### Task statement
Write out only the opening lines of the entries, through the line with "Elekta linear accelerator (56, 1240)".

### Collected data entries

· · ·

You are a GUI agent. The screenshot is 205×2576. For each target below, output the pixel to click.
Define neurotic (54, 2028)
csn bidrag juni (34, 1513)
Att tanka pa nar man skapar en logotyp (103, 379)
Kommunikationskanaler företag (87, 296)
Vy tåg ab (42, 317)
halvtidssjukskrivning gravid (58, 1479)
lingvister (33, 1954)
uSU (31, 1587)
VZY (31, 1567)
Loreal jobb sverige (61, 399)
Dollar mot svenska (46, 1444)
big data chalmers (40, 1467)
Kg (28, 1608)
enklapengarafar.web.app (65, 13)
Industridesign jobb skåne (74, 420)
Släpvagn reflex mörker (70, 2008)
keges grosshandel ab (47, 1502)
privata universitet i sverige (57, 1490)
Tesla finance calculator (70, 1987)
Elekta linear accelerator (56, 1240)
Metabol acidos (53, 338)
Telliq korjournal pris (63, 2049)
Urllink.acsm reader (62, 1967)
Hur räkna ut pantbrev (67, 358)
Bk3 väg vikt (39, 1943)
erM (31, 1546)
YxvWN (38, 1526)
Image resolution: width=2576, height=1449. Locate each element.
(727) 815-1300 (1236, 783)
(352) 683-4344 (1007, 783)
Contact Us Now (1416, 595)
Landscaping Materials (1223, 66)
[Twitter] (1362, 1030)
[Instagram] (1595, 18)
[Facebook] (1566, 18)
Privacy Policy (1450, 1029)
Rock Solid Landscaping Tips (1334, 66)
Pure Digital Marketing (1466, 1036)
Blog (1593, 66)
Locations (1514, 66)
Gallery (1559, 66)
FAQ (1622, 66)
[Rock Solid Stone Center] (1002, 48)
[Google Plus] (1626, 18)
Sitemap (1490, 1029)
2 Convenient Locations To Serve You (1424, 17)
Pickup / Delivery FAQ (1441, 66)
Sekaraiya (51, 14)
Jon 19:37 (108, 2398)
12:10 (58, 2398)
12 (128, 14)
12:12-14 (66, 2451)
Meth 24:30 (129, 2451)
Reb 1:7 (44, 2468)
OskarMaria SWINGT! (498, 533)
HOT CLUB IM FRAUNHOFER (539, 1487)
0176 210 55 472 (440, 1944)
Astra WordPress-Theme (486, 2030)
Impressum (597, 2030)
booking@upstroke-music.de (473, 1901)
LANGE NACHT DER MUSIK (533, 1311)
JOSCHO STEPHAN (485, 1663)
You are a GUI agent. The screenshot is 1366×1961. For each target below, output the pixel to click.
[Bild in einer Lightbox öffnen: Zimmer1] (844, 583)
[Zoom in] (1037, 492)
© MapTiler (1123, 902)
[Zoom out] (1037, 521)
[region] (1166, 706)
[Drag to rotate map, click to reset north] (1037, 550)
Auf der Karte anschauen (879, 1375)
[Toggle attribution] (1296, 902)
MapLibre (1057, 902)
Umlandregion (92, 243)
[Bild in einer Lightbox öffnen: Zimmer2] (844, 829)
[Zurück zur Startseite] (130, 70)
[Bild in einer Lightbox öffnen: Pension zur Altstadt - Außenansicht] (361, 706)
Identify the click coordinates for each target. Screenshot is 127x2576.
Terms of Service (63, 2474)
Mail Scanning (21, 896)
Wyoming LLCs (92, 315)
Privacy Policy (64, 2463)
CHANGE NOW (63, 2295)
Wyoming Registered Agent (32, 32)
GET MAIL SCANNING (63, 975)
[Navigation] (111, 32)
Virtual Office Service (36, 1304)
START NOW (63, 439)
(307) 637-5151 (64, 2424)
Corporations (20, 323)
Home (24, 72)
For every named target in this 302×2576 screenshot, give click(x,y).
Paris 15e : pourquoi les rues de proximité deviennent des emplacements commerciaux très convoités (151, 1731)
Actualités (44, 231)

· · ·

### Result for this exercise
You are a GUI agent. The screenshot is 205×2576. For each target below, output the pixel to click.
Define neurotic (54, 2028)
csn bidrag juni (34, 1513)
Att tanka pa nar man skapar en logotyp (103, 379)
Kommunikationskanaler företag (87, 296)
Vy tåg ab (42, 317)
halvtidssjukskrivning gravid (58, 1479)
lingvister (33, 1954)
uSU (31, 1587)
VZY (31, 1567)
Loreal jobb sverige (61, 399)
Dollar mot svenska (46, 1444)
big data chalmers (40, 1467)
Kg (28, 1608)
enklapengarafar.web.app (65, 13)
Industridesign jobb skåne (74, 420)
Släpvagn reflex mörker (70, 2008)
keges grosshandel ab (47, 1502)
privata universitet i sverige (57, 1490)
Tesla finance calculator (70, 1987)
Elekta linear accelerator (56, 1240)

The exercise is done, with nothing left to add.